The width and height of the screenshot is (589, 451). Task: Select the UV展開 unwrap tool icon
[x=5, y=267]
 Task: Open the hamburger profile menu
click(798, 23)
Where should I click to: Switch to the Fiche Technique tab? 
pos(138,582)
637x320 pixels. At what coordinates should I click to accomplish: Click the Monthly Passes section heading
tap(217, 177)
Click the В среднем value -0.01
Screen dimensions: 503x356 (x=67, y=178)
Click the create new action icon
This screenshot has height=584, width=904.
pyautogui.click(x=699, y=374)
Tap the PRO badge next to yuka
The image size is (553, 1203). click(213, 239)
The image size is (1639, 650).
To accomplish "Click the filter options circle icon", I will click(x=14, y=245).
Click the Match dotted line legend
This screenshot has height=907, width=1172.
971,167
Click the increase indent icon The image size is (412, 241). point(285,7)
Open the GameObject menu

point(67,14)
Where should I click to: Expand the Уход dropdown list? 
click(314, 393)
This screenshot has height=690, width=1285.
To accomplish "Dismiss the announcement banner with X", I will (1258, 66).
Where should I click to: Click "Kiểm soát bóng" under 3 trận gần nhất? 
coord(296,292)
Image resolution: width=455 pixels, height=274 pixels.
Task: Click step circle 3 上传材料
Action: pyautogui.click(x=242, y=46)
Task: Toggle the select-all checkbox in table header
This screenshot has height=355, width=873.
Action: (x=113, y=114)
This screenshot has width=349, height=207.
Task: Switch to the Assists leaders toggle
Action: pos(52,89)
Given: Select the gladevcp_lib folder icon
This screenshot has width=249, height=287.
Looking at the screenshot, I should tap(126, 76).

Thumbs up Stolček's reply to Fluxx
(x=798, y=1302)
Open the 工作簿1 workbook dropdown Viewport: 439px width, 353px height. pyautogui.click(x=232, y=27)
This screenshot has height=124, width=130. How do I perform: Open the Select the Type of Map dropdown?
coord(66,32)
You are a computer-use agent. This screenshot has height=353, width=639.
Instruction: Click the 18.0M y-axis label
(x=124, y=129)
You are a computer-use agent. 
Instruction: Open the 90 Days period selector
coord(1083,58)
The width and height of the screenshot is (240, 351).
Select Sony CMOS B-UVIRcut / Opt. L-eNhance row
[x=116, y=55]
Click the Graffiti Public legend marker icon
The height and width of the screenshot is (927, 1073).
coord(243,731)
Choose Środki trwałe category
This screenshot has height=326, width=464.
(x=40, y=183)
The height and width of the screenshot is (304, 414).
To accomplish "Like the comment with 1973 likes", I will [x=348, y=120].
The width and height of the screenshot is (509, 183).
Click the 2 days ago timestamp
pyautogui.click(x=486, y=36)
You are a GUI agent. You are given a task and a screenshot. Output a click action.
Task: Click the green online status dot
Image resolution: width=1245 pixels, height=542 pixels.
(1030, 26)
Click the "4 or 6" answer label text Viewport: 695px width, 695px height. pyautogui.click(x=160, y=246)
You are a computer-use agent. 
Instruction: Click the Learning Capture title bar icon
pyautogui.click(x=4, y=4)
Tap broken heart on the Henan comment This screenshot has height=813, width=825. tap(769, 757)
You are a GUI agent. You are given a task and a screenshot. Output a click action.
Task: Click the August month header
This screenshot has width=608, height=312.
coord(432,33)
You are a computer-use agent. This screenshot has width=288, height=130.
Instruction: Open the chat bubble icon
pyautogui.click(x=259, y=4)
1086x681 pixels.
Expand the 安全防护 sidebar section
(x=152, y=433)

....

● **EXERCISE AIM**: Revise the items beginning at the line that contains "Where should I click to: Switch" and stopping after the line that contains "Looking at the". Change "dropdown list" to "drop-down menu" and reproduce those lines with nothing else altered.

● **OUTPUT**:
Where should I click to: Switch to the Fiche Technique tab? 
pos(138,582)
637x320 pixels. At what coordinates should I click to accomplish: Click the Monthly Passes section heading
tap(217, 177)
Click the В среднем value -0.01
Screen dimensions: 503x356 (x=67, y=178)
Click the create new action icon
This screenshot has height=584, width=904.
pyautogui.click(x=699, y=374)
Tap the PRO badge next to yuka
The image size is (553, 1203). click(213, 239)
The image size is (1639, 650).
To accomplish "Click the filter options circle icon", I will click(x=14, y=245).
Click the Match dotted line legend
This screenshot has height=907, width=1172.
971,167
Click the increase indent icon The image size is (412, 241). point(285,7)
Open the GameObject menu

point(67,14)
Where should I click to: Expand the Уход drop-down menu? 
click(314, 393)
This screenshot has height=690, width=1285.
To accomplish "Dismiss the announcement banner with X", I will (1258, 66).
Where should I click to: Click "Kiểm soát bóng" under 3 trận gần nhất? 
coord(296,292)
Image resolution: width=455 pixels, height=274 pixels.
Task: Click step circle 3 上传材料
Action: pyautogui.click(x=242, y=46)
Task: Toggle the select-all checkbox in table header
This screenshot has height=355, width=873.
Action: (x=113, y=114)
This screenshot has width=349, height=207.
Task: Switch to the Assists leaders toggle
Action: pos(52,89)
Given: Select the gladevcp_lib folder icon
This screenshot has width=249, height=287.
Looking at the screenshot, I should tap(126, 76).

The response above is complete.